== Supplied text ==
■ ■ ■

This page contains links to data I have collected for my thesis on Analyzing Domestic Abuse using Natural Language Processing on Social Media Data. You are welcome to use any of this data for your research, but please cite the relevant paper and follow the terms of use if you do so.
Please read the papers first before contacting me with questions.
#WhyIStayed / #WhyILeft Research Data
Twitter users unequivocally reacted to the Ray Rice assault scandal by unleashing personal stories of domestic abuse via the hashtags #WhyIStayed or #WhyILeft. In Schrading et al. (2015a) we explored at a macro-level firsthand accounts of domestic abuse from a corpus of tweeted instances designated with these tags to seek insights into the reasons victims give for staying in vs. leaving abusive relationships.
Download
Download the extended dataset here.

■ ■ ■

== Exercise brief ==
Replace "thesis" with "dissertation" and write out everything in the research data page from "This page contains" down to "leaving abusive relationships.". The lines after this point have no role in this work.

== Collected data ==
■ ■ ■

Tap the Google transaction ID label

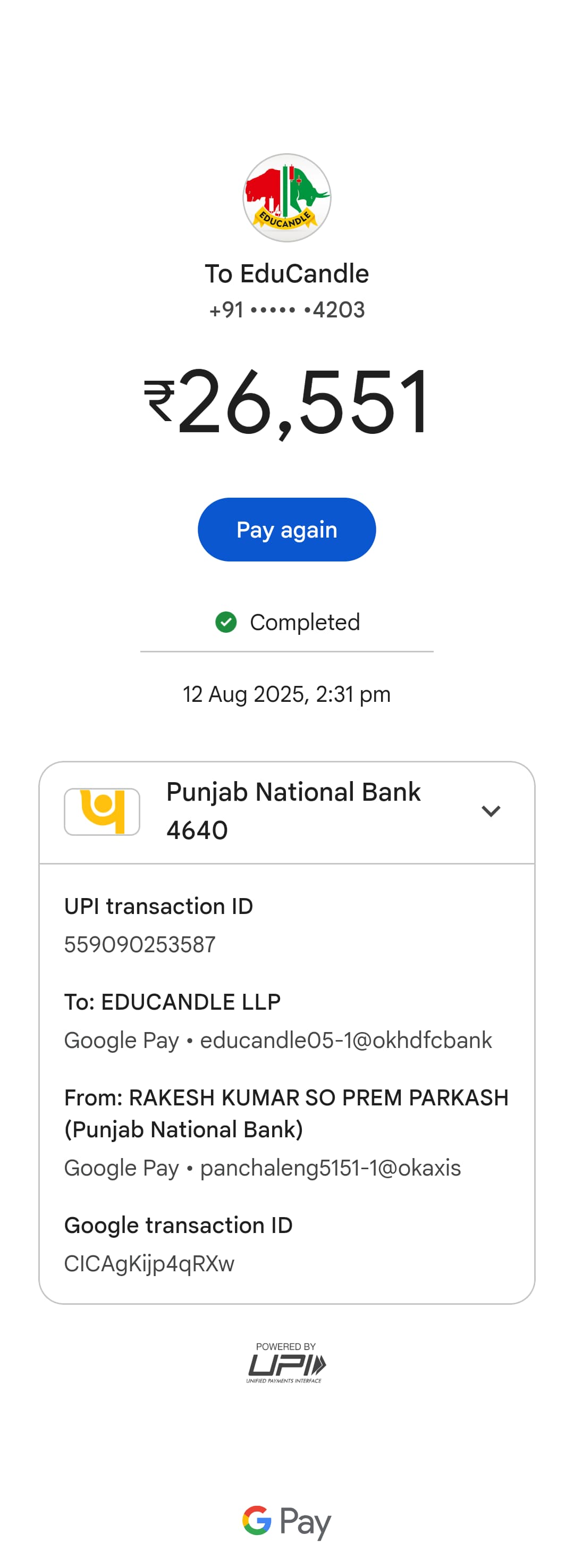click(x=179, y=1225)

■ ■ ■

== Output below ==
This page contains links to data I have collected for my dissertation on Analyzing Domestic Abuse using Natural Language Processing on Social Media Data. You are welcome to use any of this data for your research, but please cite the relevant paper and follow the terms of use if you do so.
Please read the papers first before contacting me with questions.
#WhyIStayed / #WhyILeft Research Data
Twitter users unequivocally reacted to the Ray Rice assault scandal by unleashing personal stories of domestic abuse via the hashtags #WhyIStayed or #WhyILeft. In Schrading et al. (2015a) we explored at a macro-level firsthand accounts of domestic abuse from a corpus of tweeted instances designated with these tags to seek insights into the reasons victims give for staying in vs. leaving abusive relationships.